During Sukkot, families spend as much time as they can in these temporary structures, weather and health permitting. At the minimum, they share their meals inside the sukkah. Sometimes they sleep there as well. The huts symbolize the temporary homes the Jewish people lived in when they were wandering the desert after escaping Egypt.
The name Feast of the Tabernacle refers to the portable sanctuary that Moses built so that the Jewish people had a place to worship while they crossed the desert. The sukkot symbolizes the temporary structures Jewish people built near their fields when it was time for the harvest.
During Sukkot, people wave the Arbat Haminim while saying prayers.

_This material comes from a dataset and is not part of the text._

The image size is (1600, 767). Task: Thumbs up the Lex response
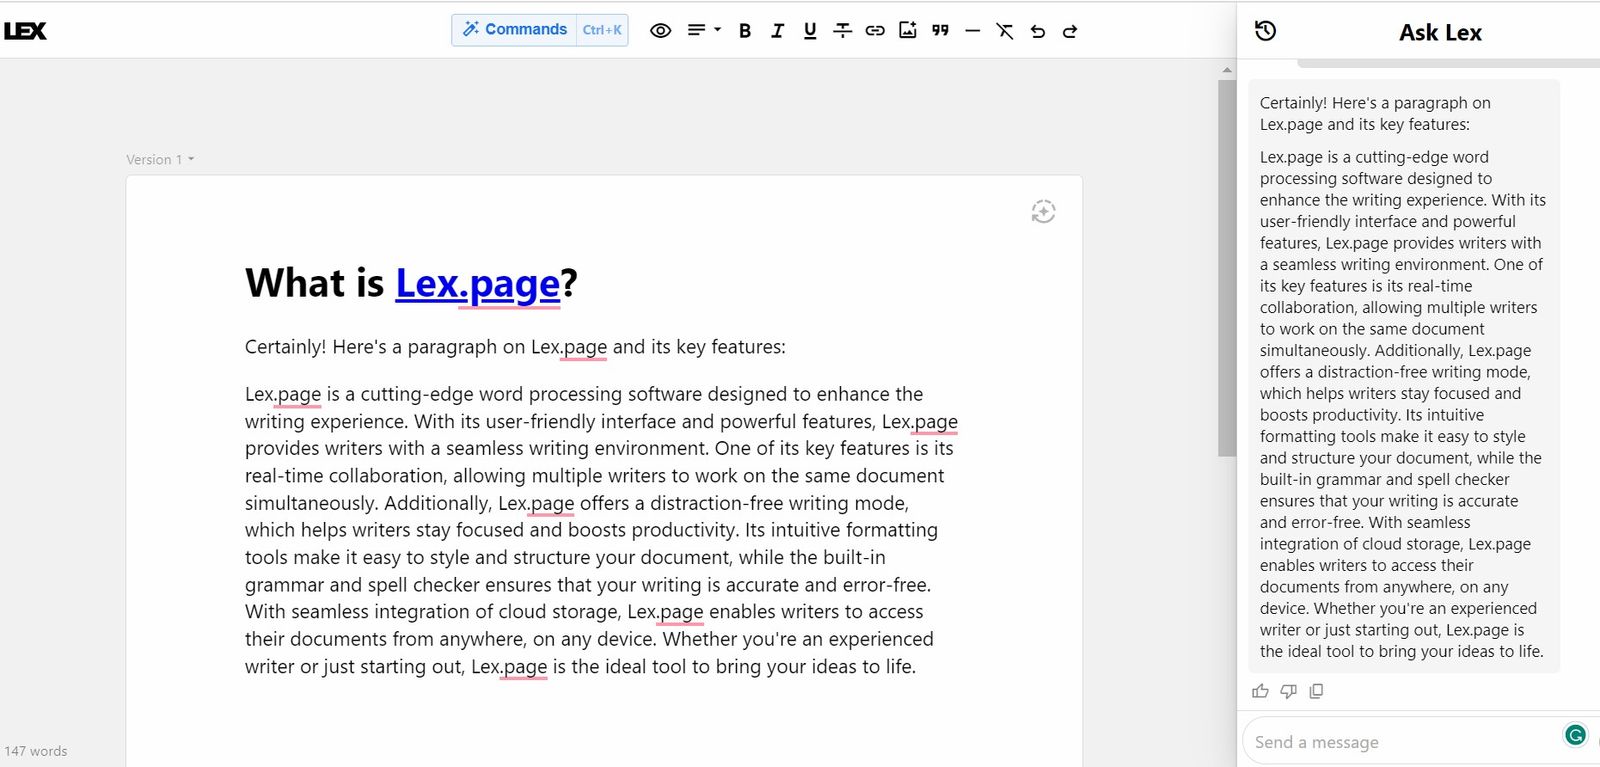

The four species, Arbat Haminim, consist of etrag (citron), lulav (palm branch), hadasim (myrtle), and aravot (willow). People combine the palm branch, myrtle, and willow together to form a wand. They call the wand the lulav because the palm branch is the most prominent component. Holding the lulav in right hand and the citron in the left, they wave the four species in 6 directions while praying–east, south, west, north, up, and then down.
During Sukkot, families recite Ushpizin.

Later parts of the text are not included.